RADCEDRIC

NAME
SYNOPSIS
DESCRIPTION
EXAMPLE
BUGS

NAME

radcedric −− converts cedric file to common data format file

SYNOPSIS

radcedric −[r|d] [−s]

DESCRIPTION

Radcedric expects a synthesized radar data file produced by the National Center for Atmospheric Research (NCAR) Cedric program on the standard input. A common data format file containing the data in the Cedric file is written to the standard output.

If the Cedric file was transferred to disk using the rtape utility, use the "−r" option. Otherwise, use the "−d" option. (Rtape inserts an 8 byte ASCII byte count before each physical tape record when transferring a tape to disk. The "−r" option uses this fact to speed up processing somewhat.)

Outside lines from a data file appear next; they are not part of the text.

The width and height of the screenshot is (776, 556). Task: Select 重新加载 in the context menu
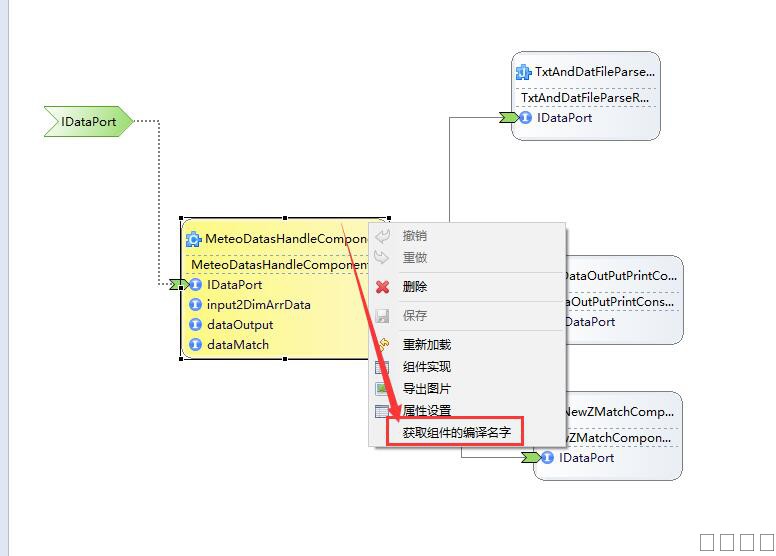click(x=427, y=345)
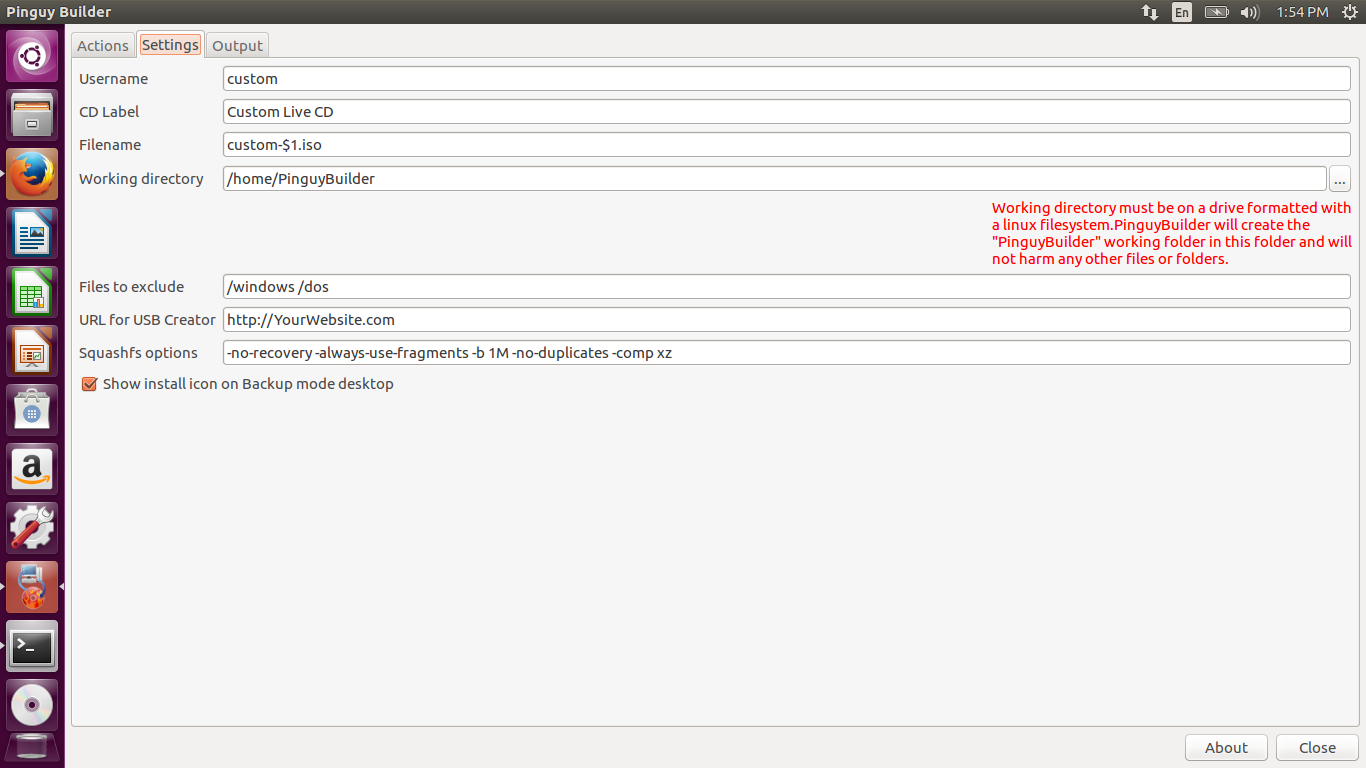Browse for working directory with ellipsis button
1366x768 pixels.
tap(1339, 179)
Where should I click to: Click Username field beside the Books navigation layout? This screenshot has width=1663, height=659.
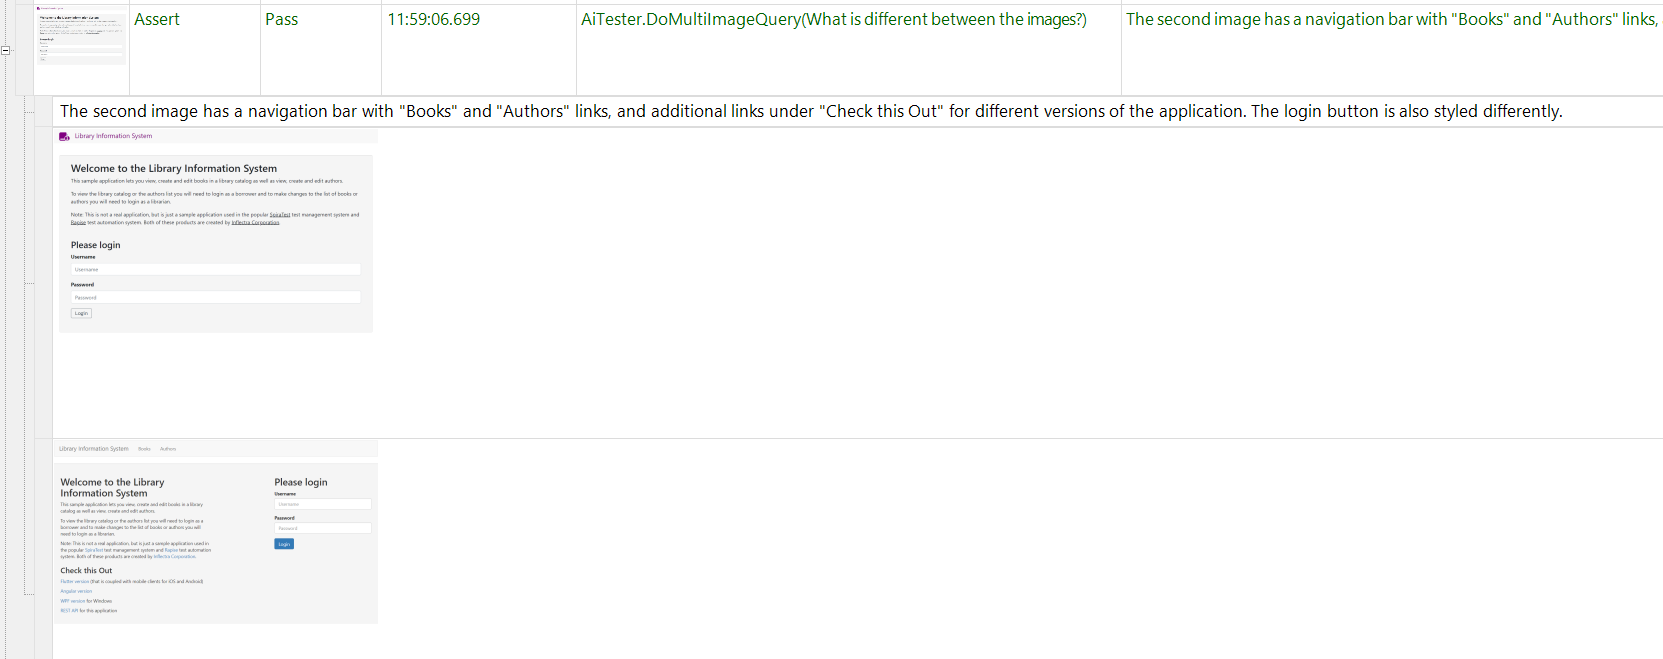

The data in the Cedric file is assumed to be organized in terms of horizontal planes, with an entire file devoted to a single time. The output file is rearranged as a three−dimensional array in x, y, and z, one for each field. These fields are output into a single variable slice. An additional scalar variable field called time is defined. This is given the value of the number of kiloseconds after midnight. The static slice consists of 3 index fields, x, y, and z, defining the volume covered by the data.

The project name, latitude and longitude, date, and start time are put in the comment section of the common data format header. The azimuth of the x−axis, the x, y, and z grid spacing, and the location of one corner of the sample volume relative to a reference point are defined in the parameter section. The reference point is at sea level, with horizontal position defined by the latitude and longitude given in the comment section. The corner is the one with the smallest values of x, y, and z, and is the bottom−south−west corner when the azimuth takes its normal value of 90 degrees. Lengths are all in kilometers, velocities in meters per second, and times in units of 1000 seconds. This scaling for time makes velocity times time equal distance with the above choice of units. Reflectivities are in dBZ.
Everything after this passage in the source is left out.